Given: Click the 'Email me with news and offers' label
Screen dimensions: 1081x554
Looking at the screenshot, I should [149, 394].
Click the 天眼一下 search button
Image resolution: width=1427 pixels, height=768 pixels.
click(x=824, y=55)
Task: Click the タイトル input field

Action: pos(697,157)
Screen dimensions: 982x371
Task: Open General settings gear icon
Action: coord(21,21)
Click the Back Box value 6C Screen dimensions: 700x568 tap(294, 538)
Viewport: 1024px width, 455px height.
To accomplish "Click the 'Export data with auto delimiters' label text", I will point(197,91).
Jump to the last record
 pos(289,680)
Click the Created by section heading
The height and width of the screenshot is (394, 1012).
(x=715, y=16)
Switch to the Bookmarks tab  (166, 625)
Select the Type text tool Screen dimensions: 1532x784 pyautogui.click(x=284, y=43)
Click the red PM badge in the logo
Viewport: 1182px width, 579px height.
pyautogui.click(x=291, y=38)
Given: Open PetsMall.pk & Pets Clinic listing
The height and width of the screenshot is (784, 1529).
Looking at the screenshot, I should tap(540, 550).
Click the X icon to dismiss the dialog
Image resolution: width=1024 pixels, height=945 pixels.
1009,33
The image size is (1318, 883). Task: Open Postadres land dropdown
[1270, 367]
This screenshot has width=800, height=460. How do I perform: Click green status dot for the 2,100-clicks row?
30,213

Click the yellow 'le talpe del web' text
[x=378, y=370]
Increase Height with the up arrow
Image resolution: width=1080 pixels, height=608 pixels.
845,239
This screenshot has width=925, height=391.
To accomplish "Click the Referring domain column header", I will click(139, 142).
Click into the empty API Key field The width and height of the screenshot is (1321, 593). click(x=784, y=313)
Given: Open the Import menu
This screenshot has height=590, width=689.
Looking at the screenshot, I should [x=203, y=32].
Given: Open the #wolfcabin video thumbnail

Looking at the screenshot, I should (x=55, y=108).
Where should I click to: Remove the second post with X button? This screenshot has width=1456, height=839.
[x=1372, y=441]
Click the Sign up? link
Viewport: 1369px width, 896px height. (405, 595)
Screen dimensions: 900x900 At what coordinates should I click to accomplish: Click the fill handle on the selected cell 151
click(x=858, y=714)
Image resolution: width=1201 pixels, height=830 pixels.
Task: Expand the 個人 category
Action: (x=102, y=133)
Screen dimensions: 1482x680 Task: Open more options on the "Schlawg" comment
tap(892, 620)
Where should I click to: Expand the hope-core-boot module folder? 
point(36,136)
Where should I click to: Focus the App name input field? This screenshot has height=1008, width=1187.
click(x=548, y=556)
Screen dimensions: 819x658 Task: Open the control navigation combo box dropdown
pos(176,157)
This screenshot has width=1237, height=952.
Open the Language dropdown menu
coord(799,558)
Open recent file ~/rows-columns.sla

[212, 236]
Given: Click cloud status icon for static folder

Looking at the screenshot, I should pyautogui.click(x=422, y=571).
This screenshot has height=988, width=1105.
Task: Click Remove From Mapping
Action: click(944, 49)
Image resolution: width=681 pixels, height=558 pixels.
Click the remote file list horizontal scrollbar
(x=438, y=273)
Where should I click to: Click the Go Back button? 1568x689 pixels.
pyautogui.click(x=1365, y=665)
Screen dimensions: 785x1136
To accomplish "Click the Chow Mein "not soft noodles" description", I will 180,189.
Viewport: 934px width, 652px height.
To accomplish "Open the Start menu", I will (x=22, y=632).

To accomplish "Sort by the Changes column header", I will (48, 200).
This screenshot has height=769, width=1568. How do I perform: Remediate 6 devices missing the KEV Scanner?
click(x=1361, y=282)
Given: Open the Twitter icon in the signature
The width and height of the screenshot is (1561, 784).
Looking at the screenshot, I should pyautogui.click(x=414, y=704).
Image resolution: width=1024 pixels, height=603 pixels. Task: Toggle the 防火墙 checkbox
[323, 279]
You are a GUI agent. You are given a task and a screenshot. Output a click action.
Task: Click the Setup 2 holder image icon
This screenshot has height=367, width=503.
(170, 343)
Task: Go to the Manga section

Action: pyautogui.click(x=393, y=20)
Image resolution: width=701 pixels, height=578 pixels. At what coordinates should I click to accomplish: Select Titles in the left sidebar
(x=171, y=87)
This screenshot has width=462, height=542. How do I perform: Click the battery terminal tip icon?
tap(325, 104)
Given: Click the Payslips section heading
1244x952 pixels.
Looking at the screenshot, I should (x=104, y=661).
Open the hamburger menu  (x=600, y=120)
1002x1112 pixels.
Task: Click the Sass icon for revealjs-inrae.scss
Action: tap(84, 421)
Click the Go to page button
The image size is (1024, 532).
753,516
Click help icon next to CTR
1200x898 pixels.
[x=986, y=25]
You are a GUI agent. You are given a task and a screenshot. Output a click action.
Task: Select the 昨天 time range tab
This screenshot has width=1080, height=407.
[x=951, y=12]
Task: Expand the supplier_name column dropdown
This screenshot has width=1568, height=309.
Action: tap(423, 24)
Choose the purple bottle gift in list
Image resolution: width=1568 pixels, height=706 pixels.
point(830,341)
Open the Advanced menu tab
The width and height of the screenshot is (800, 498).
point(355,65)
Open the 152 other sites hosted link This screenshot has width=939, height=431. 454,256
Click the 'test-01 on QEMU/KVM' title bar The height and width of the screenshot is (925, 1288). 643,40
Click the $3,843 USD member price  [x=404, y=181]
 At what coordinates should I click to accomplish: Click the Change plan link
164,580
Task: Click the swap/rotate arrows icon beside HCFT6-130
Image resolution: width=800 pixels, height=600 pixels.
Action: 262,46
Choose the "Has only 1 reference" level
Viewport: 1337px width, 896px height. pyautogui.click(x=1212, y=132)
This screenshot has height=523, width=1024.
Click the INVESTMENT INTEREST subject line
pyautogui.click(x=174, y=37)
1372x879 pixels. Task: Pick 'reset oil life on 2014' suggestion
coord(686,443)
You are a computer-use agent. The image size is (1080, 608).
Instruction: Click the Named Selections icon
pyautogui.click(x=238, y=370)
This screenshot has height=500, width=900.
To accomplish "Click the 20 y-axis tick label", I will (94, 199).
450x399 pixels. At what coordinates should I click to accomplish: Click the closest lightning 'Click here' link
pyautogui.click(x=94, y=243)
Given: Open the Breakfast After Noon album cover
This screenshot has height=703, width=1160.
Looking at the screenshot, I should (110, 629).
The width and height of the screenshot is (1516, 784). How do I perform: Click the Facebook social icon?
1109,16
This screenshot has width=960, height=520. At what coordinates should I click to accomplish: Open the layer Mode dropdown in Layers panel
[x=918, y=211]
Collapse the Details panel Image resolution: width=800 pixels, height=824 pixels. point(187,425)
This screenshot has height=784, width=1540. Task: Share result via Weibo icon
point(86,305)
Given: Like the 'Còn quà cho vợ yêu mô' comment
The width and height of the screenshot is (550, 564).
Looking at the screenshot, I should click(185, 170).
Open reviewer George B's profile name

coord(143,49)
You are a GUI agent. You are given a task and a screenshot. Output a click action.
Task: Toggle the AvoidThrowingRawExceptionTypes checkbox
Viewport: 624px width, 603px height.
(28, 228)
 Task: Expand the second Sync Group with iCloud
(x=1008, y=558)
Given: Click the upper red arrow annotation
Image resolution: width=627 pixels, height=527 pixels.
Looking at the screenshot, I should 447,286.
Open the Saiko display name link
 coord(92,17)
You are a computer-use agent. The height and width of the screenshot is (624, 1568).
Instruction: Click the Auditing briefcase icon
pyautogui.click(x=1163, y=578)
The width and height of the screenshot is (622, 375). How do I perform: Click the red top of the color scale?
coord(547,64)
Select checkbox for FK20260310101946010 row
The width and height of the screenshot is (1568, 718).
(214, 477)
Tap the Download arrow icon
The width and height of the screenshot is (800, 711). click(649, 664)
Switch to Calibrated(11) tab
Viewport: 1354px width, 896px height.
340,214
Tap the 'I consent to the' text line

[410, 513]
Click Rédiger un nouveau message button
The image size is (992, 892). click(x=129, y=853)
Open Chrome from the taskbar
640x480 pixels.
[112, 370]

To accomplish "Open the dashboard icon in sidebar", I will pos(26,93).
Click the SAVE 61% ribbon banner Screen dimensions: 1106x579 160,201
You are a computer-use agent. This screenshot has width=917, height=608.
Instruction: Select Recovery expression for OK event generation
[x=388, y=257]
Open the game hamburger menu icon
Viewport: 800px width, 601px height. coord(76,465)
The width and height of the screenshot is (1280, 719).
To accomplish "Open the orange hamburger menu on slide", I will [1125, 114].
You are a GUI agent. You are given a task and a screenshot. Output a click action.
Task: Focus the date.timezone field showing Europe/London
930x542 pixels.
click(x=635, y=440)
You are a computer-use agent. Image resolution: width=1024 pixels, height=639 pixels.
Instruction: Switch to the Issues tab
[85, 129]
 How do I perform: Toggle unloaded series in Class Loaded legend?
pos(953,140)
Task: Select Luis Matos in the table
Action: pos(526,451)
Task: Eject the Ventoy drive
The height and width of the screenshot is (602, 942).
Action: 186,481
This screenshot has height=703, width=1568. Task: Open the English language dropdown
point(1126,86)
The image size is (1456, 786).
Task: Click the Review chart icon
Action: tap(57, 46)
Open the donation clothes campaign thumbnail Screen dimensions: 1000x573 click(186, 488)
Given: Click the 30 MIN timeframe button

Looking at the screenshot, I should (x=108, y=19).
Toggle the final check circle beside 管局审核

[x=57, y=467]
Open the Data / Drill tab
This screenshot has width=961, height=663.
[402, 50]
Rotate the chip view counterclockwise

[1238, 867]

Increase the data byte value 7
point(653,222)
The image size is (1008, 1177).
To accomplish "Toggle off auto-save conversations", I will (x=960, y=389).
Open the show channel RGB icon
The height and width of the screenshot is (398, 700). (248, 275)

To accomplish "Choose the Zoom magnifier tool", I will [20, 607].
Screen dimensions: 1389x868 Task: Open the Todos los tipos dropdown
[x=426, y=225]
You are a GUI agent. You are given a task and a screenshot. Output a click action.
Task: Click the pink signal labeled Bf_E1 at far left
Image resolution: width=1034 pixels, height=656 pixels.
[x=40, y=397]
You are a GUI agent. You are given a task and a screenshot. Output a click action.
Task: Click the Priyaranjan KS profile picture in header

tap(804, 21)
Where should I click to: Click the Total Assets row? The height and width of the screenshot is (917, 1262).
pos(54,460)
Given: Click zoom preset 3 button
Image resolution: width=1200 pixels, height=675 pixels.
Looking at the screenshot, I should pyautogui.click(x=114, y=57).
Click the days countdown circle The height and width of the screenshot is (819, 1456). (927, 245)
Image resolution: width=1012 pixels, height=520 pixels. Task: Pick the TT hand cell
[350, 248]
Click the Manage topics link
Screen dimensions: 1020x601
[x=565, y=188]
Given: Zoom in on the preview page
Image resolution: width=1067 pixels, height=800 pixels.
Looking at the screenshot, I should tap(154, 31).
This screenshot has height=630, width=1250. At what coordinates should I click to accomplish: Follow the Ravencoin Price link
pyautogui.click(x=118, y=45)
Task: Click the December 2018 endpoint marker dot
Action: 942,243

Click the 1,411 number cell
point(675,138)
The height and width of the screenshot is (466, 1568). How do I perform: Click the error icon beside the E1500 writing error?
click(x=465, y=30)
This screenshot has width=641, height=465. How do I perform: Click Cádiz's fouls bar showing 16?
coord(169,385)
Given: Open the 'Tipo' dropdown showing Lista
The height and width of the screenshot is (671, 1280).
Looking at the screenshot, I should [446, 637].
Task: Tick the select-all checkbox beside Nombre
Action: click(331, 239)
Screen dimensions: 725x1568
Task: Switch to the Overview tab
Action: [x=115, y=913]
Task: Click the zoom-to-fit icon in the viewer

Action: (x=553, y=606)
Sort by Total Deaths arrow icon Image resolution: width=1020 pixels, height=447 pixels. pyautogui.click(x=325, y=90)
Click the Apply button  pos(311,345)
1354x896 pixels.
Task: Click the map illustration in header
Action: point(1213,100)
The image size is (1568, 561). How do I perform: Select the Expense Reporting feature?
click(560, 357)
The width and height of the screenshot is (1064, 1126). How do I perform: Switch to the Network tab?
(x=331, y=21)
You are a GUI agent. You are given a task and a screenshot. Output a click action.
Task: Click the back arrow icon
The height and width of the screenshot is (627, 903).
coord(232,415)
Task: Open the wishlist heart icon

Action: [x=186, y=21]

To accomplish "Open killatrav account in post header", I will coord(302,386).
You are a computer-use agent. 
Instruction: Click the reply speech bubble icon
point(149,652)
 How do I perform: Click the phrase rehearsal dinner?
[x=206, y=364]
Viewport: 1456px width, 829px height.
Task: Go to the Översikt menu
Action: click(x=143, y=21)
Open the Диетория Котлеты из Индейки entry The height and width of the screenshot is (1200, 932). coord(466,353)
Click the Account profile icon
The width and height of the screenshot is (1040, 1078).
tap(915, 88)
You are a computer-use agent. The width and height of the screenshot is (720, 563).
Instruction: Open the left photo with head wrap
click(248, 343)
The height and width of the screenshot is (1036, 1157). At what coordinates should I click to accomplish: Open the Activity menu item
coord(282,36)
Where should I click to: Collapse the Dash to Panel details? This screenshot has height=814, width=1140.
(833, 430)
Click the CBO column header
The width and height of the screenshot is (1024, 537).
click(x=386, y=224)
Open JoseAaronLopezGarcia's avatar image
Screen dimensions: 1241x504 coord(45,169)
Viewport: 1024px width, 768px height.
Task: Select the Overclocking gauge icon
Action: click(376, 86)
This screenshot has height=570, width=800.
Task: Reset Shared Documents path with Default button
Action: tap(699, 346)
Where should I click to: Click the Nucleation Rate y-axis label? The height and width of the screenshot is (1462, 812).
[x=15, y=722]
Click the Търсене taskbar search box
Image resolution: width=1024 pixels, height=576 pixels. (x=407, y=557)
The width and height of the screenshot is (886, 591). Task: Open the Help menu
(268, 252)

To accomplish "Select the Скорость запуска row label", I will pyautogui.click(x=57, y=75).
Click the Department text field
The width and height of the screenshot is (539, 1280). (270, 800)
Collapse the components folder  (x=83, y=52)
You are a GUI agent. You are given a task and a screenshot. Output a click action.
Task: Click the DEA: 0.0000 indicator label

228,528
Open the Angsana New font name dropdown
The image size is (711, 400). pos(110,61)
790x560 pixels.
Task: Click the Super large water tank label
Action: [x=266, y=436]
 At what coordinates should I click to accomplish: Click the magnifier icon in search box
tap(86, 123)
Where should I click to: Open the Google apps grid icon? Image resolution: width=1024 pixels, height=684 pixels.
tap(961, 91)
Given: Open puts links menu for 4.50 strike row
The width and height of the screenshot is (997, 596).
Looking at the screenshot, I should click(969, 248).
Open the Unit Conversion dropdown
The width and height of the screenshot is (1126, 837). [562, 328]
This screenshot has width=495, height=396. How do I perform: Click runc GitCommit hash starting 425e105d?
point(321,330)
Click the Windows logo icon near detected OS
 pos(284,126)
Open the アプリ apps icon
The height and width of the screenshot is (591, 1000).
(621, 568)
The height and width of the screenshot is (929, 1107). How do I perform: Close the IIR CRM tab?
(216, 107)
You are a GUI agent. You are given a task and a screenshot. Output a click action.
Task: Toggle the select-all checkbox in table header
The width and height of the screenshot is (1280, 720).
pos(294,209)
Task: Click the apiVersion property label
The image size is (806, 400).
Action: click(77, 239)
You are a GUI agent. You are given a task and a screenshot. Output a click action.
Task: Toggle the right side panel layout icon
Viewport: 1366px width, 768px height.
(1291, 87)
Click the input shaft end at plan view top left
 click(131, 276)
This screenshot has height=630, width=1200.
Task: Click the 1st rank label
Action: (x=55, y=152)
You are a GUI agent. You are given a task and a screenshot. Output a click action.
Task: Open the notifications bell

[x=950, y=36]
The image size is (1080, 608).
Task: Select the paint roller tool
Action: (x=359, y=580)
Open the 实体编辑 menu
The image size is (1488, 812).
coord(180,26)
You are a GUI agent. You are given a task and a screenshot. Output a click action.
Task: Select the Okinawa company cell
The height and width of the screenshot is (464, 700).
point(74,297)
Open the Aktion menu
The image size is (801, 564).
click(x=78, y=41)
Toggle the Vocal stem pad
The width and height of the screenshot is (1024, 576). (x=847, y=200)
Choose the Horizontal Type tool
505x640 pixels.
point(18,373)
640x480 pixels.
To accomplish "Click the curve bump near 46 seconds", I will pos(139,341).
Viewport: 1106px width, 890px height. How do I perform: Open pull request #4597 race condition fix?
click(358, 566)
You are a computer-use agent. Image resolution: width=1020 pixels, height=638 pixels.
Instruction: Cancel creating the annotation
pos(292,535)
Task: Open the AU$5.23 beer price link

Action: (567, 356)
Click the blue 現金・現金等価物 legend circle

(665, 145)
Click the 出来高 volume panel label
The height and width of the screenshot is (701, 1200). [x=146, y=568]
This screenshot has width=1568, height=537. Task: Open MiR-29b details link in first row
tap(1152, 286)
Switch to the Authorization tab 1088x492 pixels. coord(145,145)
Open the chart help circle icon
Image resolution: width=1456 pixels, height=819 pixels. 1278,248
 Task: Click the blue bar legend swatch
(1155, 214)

# # # #

EXERCISE DIRECTIONS → Set out, exactly as written, the lines from the line with "Open the chart help circle icon" to the last line of the records, inclusive, and only those lines.

TASK SOLUTION →
Open the chart help circle icon
Image resolution: width=1456 pixels, height=819 pixels. 1278,248
 Task: Click the blue bar legend swatch
(1155, 214)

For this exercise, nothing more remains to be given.